=== Exercise aim ===
Reproduce all of the records exactly.

(Collected data entries)

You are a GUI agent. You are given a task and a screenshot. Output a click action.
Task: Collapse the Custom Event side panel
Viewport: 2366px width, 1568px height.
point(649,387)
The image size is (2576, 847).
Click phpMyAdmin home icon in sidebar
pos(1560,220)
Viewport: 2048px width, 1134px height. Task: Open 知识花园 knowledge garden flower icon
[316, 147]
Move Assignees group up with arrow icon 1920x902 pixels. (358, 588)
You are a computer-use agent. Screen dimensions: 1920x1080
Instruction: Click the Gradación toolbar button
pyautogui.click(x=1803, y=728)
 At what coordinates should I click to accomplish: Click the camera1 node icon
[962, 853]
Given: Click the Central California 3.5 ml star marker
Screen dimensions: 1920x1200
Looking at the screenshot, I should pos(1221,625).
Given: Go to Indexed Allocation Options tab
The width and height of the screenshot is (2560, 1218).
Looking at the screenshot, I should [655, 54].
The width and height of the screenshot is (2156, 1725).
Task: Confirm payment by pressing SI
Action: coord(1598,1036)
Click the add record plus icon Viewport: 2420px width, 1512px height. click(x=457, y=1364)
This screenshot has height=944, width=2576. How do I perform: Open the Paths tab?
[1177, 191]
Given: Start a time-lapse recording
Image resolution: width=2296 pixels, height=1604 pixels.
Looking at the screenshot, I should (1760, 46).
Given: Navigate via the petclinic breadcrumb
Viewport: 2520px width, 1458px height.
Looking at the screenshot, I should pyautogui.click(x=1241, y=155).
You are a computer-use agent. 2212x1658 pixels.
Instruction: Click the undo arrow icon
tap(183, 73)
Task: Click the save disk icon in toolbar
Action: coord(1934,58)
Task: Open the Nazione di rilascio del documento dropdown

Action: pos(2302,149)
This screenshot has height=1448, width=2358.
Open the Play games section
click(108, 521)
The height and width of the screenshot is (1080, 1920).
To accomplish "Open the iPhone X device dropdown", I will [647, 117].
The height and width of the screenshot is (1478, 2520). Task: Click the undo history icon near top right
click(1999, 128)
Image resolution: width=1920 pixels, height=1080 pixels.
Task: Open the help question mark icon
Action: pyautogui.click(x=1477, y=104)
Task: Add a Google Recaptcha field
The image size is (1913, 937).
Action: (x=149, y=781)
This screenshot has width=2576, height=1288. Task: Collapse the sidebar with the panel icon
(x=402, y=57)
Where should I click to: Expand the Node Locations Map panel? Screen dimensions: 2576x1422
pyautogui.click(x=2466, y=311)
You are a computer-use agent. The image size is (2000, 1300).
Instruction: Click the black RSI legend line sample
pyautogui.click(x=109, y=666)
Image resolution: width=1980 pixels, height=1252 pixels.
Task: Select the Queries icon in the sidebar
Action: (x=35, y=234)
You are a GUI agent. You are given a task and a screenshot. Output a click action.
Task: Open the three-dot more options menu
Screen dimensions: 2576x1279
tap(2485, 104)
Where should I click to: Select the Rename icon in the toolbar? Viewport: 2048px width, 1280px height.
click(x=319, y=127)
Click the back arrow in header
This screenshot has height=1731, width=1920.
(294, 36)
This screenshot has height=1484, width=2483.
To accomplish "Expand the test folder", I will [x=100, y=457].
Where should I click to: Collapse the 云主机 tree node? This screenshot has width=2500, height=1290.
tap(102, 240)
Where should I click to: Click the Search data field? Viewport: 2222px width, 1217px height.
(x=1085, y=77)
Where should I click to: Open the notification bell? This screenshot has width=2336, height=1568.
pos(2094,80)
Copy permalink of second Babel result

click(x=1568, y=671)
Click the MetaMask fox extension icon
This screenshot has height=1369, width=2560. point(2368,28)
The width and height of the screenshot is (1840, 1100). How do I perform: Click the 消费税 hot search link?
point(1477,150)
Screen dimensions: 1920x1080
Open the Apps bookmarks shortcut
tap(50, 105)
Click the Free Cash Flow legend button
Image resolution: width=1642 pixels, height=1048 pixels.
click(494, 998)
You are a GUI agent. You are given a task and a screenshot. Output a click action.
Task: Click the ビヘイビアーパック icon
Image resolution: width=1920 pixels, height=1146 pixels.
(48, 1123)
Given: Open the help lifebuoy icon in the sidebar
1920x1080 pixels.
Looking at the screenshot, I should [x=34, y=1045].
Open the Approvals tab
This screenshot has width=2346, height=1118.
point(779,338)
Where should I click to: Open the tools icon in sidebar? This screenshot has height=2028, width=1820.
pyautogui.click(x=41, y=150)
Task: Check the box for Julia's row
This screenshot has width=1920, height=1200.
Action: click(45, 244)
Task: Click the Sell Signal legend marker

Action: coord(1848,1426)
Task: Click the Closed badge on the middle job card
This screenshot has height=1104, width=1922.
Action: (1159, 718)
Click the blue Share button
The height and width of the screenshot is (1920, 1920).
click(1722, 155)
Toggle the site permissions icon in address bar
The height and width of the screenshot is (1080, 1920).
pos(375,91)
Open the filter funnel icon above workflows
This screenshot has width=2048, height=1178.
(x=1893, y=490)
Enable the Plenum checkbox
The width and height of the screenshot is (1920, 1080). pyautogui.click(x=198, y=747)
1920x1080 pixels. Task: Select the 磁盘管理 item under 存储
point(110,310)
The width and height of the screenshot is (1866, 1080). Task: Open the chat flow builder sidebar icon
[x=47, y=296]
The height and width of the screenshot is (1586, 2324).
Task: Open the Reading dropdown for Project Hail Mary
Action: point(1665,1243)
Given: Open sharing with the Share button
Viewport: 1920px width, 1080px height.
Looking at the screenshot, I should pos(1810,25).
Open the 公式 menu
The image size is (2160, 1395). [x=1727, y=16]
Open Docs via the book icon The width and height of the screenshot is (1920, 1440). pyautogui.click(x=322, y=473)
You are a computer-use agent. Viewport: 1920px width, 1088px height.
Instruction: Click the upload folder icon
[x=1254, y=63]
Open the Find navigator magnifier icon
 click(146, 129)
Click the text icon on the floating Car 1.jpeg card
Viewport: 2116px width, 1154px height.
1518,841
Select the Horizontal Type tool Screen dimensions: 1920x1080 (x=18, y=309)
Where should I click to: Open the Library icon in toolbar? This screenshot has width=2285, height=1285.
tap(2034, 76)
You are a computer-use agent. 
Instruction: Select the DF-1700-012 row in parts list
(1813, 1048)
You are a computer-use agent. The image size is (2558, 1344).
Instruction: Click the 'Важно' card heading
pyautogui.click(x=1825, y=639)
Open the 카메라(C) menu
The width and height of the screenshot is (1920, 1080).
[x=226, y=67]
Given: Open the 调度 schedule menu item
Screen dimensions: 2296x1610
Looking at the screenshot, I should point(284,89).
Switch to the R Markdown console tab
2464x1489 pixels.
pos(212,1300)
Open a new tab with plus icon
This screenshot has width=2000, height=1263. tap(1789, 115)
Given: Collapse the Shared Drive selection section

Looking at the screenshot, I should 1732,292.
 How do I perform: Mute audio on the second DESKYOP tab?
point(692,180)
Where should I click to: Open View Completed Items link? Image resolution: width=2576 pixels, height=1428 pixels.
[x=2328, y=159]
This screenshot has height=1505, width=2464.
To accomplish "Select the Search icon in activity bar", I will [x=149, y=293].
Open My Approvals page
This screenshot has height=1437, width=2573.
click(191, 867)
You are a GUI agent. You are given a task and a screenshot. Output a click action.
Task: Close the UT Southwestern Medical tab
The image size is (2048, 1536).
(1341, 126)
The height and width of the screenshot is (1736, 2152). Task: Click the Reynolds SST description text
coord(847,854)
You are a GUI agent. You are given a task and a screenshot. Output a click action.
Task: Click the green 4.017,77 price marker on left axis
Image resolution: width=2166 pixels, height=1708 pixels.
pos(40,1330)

=== Task answer ===
You are a GUI agent. You are given a task and a screenshot. Output a click action.
Task: Collapse the Custom Event side panel
Viewport: 2366px width, 1568px height.
point(649,387)
The image size is (2576, 847).
Click phpMyAdmin home icon in sidebar
pos(1560,220)
Viewport: 2048px width, 1134px height. Task: Open 知识花园 knowledge garden flower icon
[316, 147]
Move Assignees group up with arrow icon 1920x902 pixels. (358, 588)
You are a computer-use agent. Screen dimensions: 1920x1080
Instruction: Click the Gradación toolbar button
pyautogui.click(x=1803, y=728)
 At what coordinates should I click to accomplish: Click the camera1 node icon
[962, 853]
Given: Click the Central California 3.5 ml star marker
Screen dimensions: 1920x1200
Looking at the screenshot, I should pos(1221,625).
Given: Go to Indexed Allocation Options tab
The width and height of the screenshot is (2560, 1218).
Looking at the screenshot, I should [655, 54].
The width and height of the screenshot is (2156, 1725).
Task: Confirm payment by pressing SI
Action: coord(1598,1036)
Click the add record plus icon Viewport: 2420px width, 1512px height. click(x=457, y=1364)
This screenshot has height=944, width=2576. How do I perform: Open the Paths tab?
[1177, 191]
Given: Start a time-lapse recording
Image resolution: width=2296 pixels, height=1604 pixels.
Looking at the screenshot, I should (1760, 46).
Given: Navigate via the petclinic breadcrumb
Viewport: 2520px width, 1458px height.
Looking at the screenshot, I should pyautogui.click(x=1241, y=155).
You are a computer-use agent. 2212x1658 pixels.
Instruction: Click the undo arrow icon
tap(183, 73)
Task: Click the save disk icon in toolbar
Action: coord(1934,58)
Task: Open the Nazione di rilascio del documento dropdown

Action: pos(2302,149)
This screenshot has height=1448, width=2358.
Open the Play games section
click(108, 521)
The height and width of the screenshot is (1080, 1920).
To accomplish "Open the iPhone X device dropdown", I will [647, 117].
The height and width of the screenshot is (1478, 2520). Task: Click the undo history icon near top right
click(1999, 128)
Image resolution: width=1920 pixels, height=1080 pixels.
Task: Open the help question mark icon
Action: pyautogui.click(x=1477, y=104)
Task: Add a Google Recaptcha field
The image size is (1913, 937).
Action: (x=149, y=781)
This screenshot has width=2576, height=1288. Task: Collapse the sidebar with the panel icon
(x=402, y=57)
Where should I click to: Expand the Node Locations Map panel? Screen dimensions: 2576x1422
pyautogui.click(x=2466, y=311)
You are a computer-use agent. The image size is (2000, 1300).
Instruction: Click the black RSI legend line sample
pyautogui.click(x=109, y=666)
Image resolution: width=1980 pixels, height=1252 pixels.
Task: Select the Queries icon in the sidebar
Action: (x=35, y=234)
You are a GUI agent. You are given a task and a screenshot. Output a click action.
Task: Open the three-dot more options menu
Screen dimensions: 2576x1279
tap(2485, 104)
Where should I click to: Select the Rename icon in the toolbar? Viewport: 2048px width, 1280px height.
click(x=319, y=127)
Click the back arrow in header
This screenshot has height=1731, width=1920.
(294, 36)
This screenshot has height=1484, width=2483.
To accomplish "Expand the test folder", I will [x=100, y=457].
Where should I click to: Collapse the 云主机 tree node? This screenshot has width=2500, height=1290.
tap(102, 240)
Where should I click to: Click the Search data field? Viewport: 2222px width, 1217px height.
(x=1085, y=77)
Where should I click to: Open the notification bell? This screenshot has width=2336, height=1568.
pos(2094,80)
Copy permalink of second Babel result

click(x=1568, y=671)
Click the MetaMask fox extension icon
This screenshot has height=1369, width=2560. point(2368,28)
The width and height of the screenshot is (1840, 1100). How do I perform: Click the 消费税 hot search link?
point(1477,150)
Screen dimensions: 1920x1080
Open the Apps bookmarks shortcut
tap(50, 105)
Click the Free Cash Flow legend button
Image resolution: width=1642 pixels, height=1048 pixels.
click(494, 998)
You are a GUI agent. You are given a task and a screenshot. Output a click action.
Task: Click the ビヘイビアーパック icon
Image resolution: width=1920 pixels, height=1146 pixels.
(48, 1123)
Given: Open the help lifebuoy icon in the sidebar
1920x1080 pixels.
Looking at the screenshot, I should [x=34, y=1045].
Open the Approvals tab
This screenshot has width=2346, height=1118.
point(779,338)
Where should I click to: Open the tools icon in sidebar? This screenshot has height=2028, width=1820.
pyautogui.click(x=41, y=150)
Task: Check the box for Julia's row
This screenshot has width=1920, height=1200.
Action: click(45, 244)
Task: Click the Sell Signal legend marker

Action: coord(1848,1426)
Task: Click the Closed badge on the middle job card
This screenshot has height=1104, width=1922.
Action: (1159, 718)
Click the blue Share button
The height and width of the screenshot is (1920, 1920).
click(1722, 155)
Toggle the site permissions icon in address bar
The height and width of the screenshot is (1080, 1920).
pos(375,91)
Open the filter funnel icon above workflows
This screenshot has width=2048, height=1178.
(x=1893, y=490)
Enable the Plenum checkbox
The width and height of the screenshot is (1920, 1080). pyautogui.click(x=198, y=747)
1920x1080 pixels. Task: Select the 磁盘管理 item under 存储
point(110,310)
The width and height of the screenshot is (1866, 1080). Task: Open the chat flow builder sidebar icon
[x=47, y=296]
The height and width of the screenshot is (1586, 2324).
Task: Open the Reading dropdown for Project Hail Mary
Action: point(1665,1243)
Given: Open sharing with the Share button
Viewport: 1920px width, 1080px height.
Looking at the screenshot, I should pos(1810,25).
Open the 公式 menu
The image size is (2160, 1395). [x=1727, y=16]
Open Docs via the book icon The width and height of the screenshot is (1920, 1440). pyautogui.click(x=322, y=473)
You are a computer-use agent. Viewport: 1920px width, 1088px height.
Instruction: Click the upload folder icon
[x=1254, y=63]
Open the Find navigator magnifier icon
 click(146, 129)
Click the text icon on the floating Car 1.jpeg card
Viewport: 2116px width, 1154px height.
1518,841
Select the Horizontal Type tool Screen dimensions: 1920x1080 (x=18, y=309)
Where should I click to: Open the Library icon in toolbar? This screenshot has width=2285, height=1285.
tap(2034, 76)
You are a computer-use agent. 
Instruction: Select the DF-1700-012 row in parts list
(1813, 1048)
You are a computer-use agent. The image size is (2558, 1344).
Instruction: Click the 'Важно' card heading
pyautogui.click(x=1825, y=639)
Open the 카메라(C) menu
The width and height of the screenshot is (1920, 1080).
[x=226, y=67]
Given: Open the 调度 schedule menu item
Screen dimensions: 2296x1610
Looking at the screenshot, I should point(284,89).
Switch to the R Markdown console tab
2464x1489 pixels.
pos(212,1300)
Open a new tab with plus icon
This screenshot has width=2000, height=1263. tap(1789, 115)
Given: Collapse the Shared Drive selection section

Looking at the screenshot, I should 1732,292.
 How do I perform: Mute audio on the second DESKYOP tab?
point(692,180)
Where should I click to: Open View Completed Items link? Image resolution: width=2576 pixels, height=1428 pixels.
[x=2328, y=159]
This screenshot has height=1505, width=2464.
To accomplish "Select the Search icon in activity bar", I will [x=149, y=293].
Open My Approvals page
This screenshot has height=1437, width=2573.
click(191, 867)
You are a GUI agent. You are given a task and a screenshot. Output a click action.
Task: Close the UT Southwestern Medical tab
The image size is (2048, 1536).
(1341, 126)
The height and width of the screenshot is (1736, 2152). Task: Click the Reynolds SST description text
coord(847,854)
You are a GUI agent. You are given a task and a screenshot. Output a click action.
Task: Click the green 4.017,77 price marker on left axis
Image resolution: width=2166 pixels, height=1708 pixels.
pos(40,1330)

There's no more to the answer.